(Texte fourni)

L'île aux parfums a soif

Mayotte : une crise de l'eau aussi prévisible que le manque d'action de l'Etat

  • Publié le 30 août 2023 à 09:29
  • Actualisé le 30 août 2023 à 10:14

Imaginez un département où vous n'auriez de l'eau courante qu'un jour sur trois. Imaginez que cette eau, une fois de retour, ne soit pas potable. Imaginez, en plus, que cette situation aurait pu être anticipée depuis des années. N'importe où en France, cela aurait fait scandale. La situation aurait fait l'ouverture des journaux télévisés nationaux, la Première ministre se serait sûrement exprimée sur la question, une cellule de crise aurait été ouverte dans la foulée. Oui, mais voilà : cette situation existe bien, seulement elle concerne Mayotte. Pas de quoi fouetter un chat donc, semble-t-il (Photo : rb/www.imazpress.com)

Que reste-t-il du "plan eau" mis en place par Annick Girardin, ministre des Outre-mer entre 2017 et 2020 ? Pas grand-chose, apparemment. Lancé en 2017, quelques mois après une grave crise de l'eau dans l'île aux parfums, ce plan à hauteur de 17 millions d'euros devait "sécuriser et augmenter la ressource en eau" dans le département. Mission – très – loin d'être réussie.

Ce plan est aussi la preuve que la catastrophe qui se profile était largement anticipée. Mais que les moyens à mettre en place pour l'arrêter ont été grossièrement sous-évalués. Comment expliquer sinon que la même situation qu'en 2017 se reproduise, en pire ?

Un début de réponse se trouve peut-être dans les défaillances de la Société mahoraise des eaux – filiale de Vinci - qui assure la gestion de l'eau dans le territoire, selon la députée Estelle Youssoupha.

"Une extension (de l'usine de dessalement de Petite-Terre ; ndlr) estimée à 7,5M d'euros et livrée en 2018 devait fournir 4 800 m3 par jour et permettre à l'usine de produire au total 5 300 m3 par jour. Or depuis sa livraison, pour un défaut de calibrage de la zone de pompage en mer (eau trop turbide), elle n'a jamais fourni la production escomptée" dénonçait-elle déjà en mars dernier.

(Données recueillies)
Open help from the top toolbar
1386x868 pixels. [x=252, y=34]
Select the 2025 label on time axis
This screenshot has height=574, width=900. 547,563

(Énoncés des exercices)
**A)** Dites si chacune des affirmations ci-dessous est conforme à l'article sur la crise de l'eau à Mayotte, en répondant par oui ou par non et en citant mot pour mot les termes du texte qui le montrent. (i) Le plan eau a été lancé en 2017 pour un montant de 17 millions d'euros. (ii) La Société mahoraise des eaux est une filiale de Vinci. (iii) Depuis sa livraison, l'extension de l'usine de dessalement de Petite-Terre fournit la production attendue.
**B)** Recopiez à l'identique le passage de l'article sur la crise de l'eau à Mayotte qui s'ouvre sur les mots « Un début de » et se termine par « en mars dernier. ».

(Corrigés par exercice)
**A)**
(i) Oui : « Lancé en 2017, quelques mois après une grave crise de l'eau dans l'île aux parfums, ce plan à hauteur de 17 millions d'euros ».
(ii) Oui : « la Société mahoraise des eaux – filiale de Vinci ».
(iii) Non : « elle n'a jamais fourni la production escomptée ».

**B)**
Un début de réponse se trouve peut-être dans les défaillances de la Société mahoraise des eaux – filiale de Vinci - qui assure la gestion de l'eau dans le territoire, selon la députée Estelle Youssoupha.

"Une extension (de l'usine de dessalement de Petite-Terre ; ndlr) estimée à 7,5M d'euros et livrée en 2018 devait fournir 4 800 m3 par jour et permettre à l'usine de produire au total 5 300 m3 par jour. Or depuis sa livraison, pour un défaut de calibrage de la zone de pompage en mer (eau trop turbide), elle n'a jamais fourni la production escomptée" dénonçait-elle déjà en mars dernier.